(Beginning of Extract)

MCB_languages_county

This dataset was used to list all languages spoken in the United States: 2009-13

Explore at:
CroissantCroissant is a format for machine-learning datasets. Learn more about this at mlcommons.org/croissant.
Dataset updated
Oct 1, 2019
Dataset provided by
Kagglehttp://kaggle.com/
Authors
Marisol Brewster
Description

Context

This is a dataset I found online through the Google Dataset Search portal.

Content

The American Community Survey (ACS) 2009-2013 multi-year data are used to list all languages spoken in the United States that were reported during the sample period. These tables provide detailed counts of many more languages than the 39 languages and language groups that are published annually as a part of the routine ACS data release. This is the second tabulation beyond 39 languages since ACS began.

The tables include all languages that were reported in each geography during the 2009 to 2013 sampling period. For the purpose of tabulation, reported languages are classified in one of 380 possible languages or language groups. Because the data are a sample of the total population, there may be languages spoken that are not reported, either because the ACS did not sample the households where those languages are spoken, or because the person filling out the survey did not report the language or reported another language instead.

(End of Extract)
(Beginning of Extracted data)

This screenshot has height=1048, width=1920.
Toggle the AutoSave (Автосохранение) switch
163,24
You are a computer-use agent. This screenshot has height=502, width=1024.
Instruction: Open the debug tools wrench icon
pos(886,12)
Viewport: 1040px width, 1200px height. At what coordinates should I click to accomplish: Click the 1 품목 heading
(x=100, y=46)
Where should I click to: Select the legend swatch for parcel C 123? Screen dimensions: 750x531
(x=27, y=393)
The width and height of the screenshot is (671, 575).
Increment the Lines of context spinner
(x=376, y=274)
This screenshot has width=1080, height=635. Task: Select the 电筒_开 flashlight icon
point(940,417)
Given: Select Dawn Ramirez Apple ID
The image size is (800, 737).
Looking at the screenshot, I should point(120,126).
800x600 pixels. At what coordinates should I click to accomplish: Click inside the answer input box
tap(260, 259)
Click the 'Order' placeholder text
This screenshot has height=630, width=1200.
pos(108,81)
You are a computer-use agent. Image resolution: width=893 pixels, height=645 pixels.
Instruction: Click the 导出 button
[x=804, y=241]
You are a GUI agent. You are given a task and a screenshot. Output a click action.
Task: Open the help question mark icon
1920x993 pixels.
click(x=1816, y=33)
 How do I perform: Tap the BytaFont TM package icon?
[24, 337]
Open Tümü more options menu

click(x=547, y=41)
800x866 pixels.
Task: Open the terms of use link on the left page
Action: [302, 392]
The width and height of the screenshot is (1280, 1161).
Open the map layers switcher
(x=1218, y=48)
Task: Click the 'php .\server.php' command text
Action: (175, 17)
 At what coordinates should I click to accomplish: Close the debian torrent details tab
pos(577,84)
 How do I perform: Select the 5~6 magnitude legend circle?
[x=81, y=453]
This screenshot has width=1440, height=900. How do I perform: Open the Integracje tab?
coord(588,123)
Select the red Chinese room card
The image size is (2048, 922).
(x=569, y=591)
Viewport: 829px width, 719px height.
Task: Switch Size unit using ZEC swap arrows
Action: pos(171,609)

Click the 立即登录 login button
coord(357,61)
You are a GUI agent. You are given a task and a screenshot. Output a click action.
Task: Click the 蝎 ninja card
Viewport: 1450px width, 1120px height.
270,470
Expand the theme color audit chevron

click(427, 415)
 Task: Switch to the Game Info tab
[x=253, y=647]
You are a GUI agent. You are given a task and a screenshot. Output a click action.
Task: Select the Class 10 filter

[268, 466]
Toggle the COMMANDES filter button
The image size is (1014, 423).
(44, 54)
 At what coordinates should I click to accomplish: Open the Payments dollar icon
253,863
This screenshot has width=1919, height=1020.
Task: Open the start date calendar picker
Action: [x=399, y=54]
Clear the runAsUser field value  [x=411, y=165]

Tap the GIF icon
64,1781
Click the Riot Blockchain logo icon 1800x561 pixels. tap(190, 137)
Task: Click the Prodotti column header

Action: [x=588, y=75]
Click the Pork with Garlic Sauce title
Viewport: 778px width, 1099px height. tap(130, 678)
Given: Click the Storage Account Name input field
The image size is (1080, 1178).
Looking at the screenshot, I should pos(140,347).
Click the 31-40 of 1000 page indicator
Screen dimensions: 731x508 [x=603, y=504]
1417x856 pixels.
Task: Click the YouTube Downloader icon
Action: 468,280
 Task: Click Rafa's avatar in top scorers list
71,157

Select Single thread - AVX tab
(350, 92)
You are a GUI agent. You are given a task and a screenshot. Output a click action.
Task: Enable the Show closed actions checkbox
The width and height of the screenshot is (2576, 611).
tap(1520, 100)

(End of Extracted data)

**Set of tasks:**
A. Translate this sentence from the dataset description into Spanish: "These tables provide detailed counts of many more languages than the 39 languages and language groups that are published annually as a part of the routine ACS data release."
B. Pull out the passage of the dataset description from "Dataset updated" up to and including "Dataset Search portal.", copying it exactly.

**Solutions for each task:**
A. Estas tablas ofrecen recuentos detallados de muchos más idiomas que los 39 idiomas y grupos de idiomas que se publican anualmente como parte de la publicación habitual de datos de la ACS.

B.
Dataset updated
Oct 1, 2019
Dataset provided by
Kagglehttp://kaggle.com/
Authors
Marisol Brewster
Description

Context

This is a dataset I found online through the Google Dataset Search portal.